Now that you’ve mastered your resume and cover letter, it’s time to think about references. In addition to the former two, a potential employer will most likely ask you for a list of references. Here’s a few tips for how to make yours perfect.
First of all, your references should be listed on a page separate from your other application materials. Also, format your list so that it matches the font on your resume and cover letter. Keep the style consistent. When listing your references, include the complete contact information for each name: job title, employer or place of business, business address, email address, and phone number. Also, in a short note, you should briefly describe their relationship to you. Describe how the contact knows you, or perhaps detail a project you worked on together, or describe a skill of yours that this person can vouch for. Giving your hiring manager just a little bit of context will help provide a springboard for conversation, should they ever speak to the person you listed.

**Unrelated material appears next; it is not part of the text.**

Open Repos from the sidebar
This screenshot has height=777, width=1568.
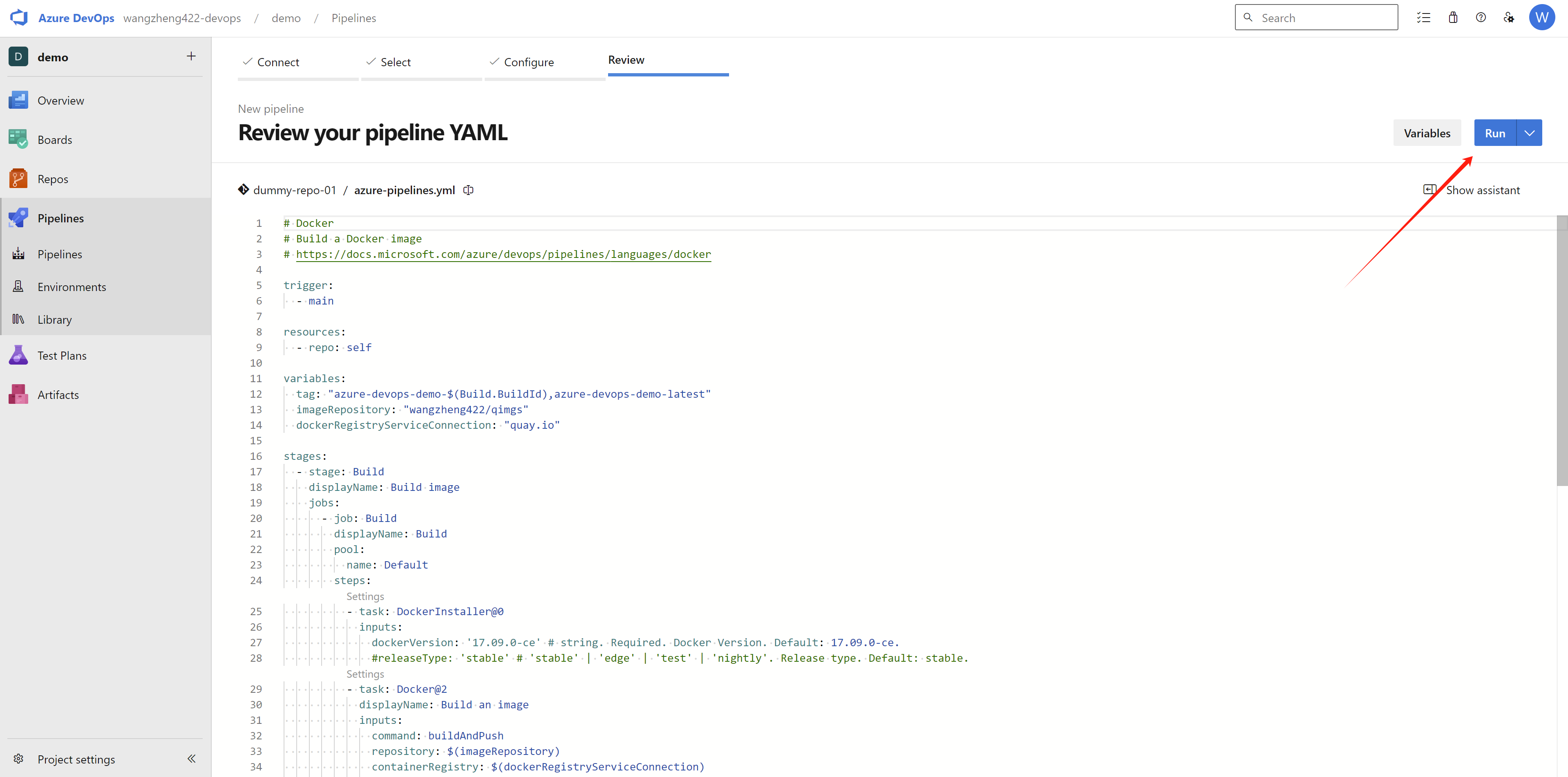pos(52,179)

The other thing to consider is how many references to include. For most people, it is good to list about three to four references, while those seeking more senior or management level positions should list about five to seven. And be sure to list your strongest or closest references first. As for figuring out who to include on this list, these people should know you well and should be able to attest to your skills and strengths. They don’t always have to be bosses or supervisors. Rather, they can be co-workers, clients, professors, or other peers—so long as they have an intimate knowledge of your working skills. Also, professional references are always favored over personal ones. Do not include family, friends, or neighbors on your list.

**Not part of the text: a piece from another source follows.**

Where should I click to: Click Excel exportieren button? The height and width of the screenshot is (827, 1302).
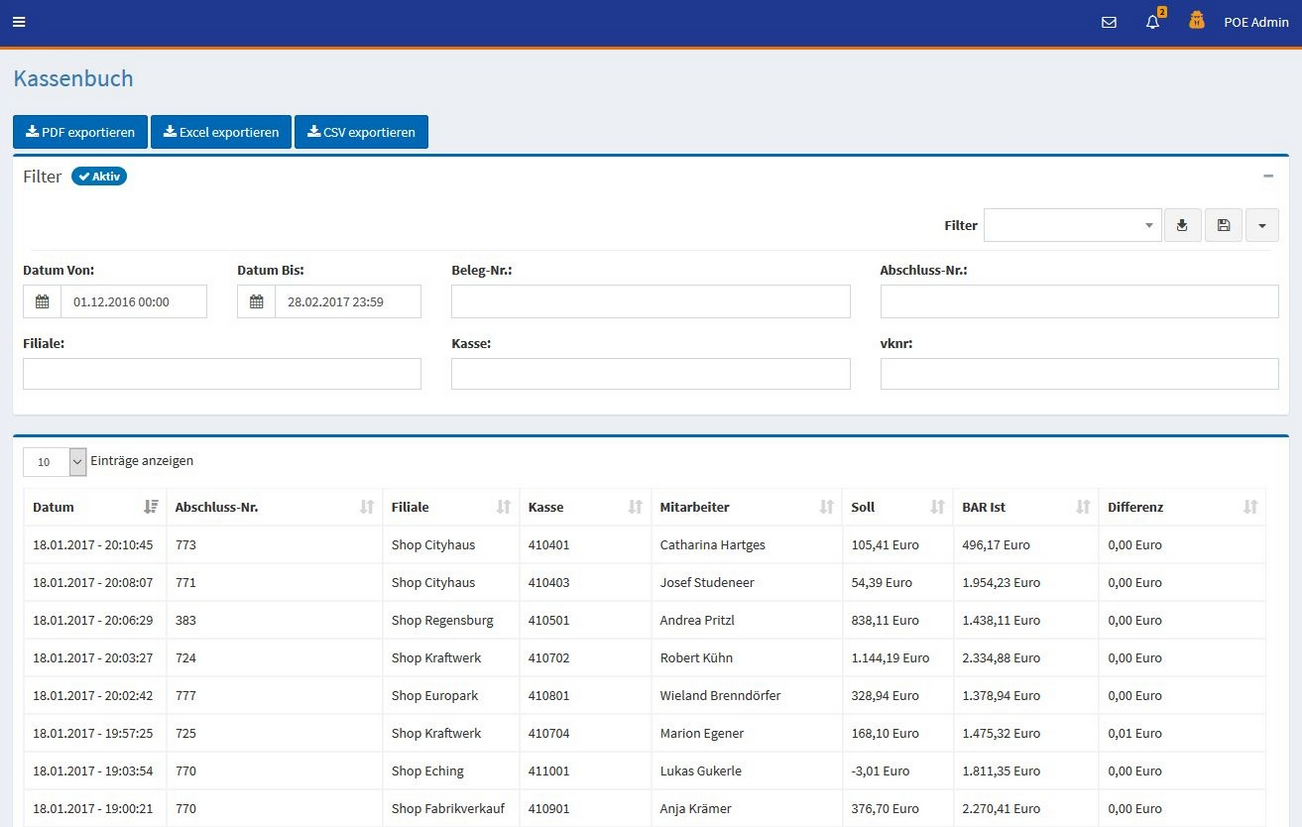tap(221, 132)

Most importantly, you should make sure to stay in touch and build a relationship with your references. Ask for their permission to include their names on your list. If a lot of time has passed since you last communicated, be sure to reconnect with them. It’s vital to stay close with these people if you want them to one day give you a good recommendation. If you leave a job, express your gratitude to your former supervisor or other co-workers with thank you notes. You may eventually call on these people to help you find your next job!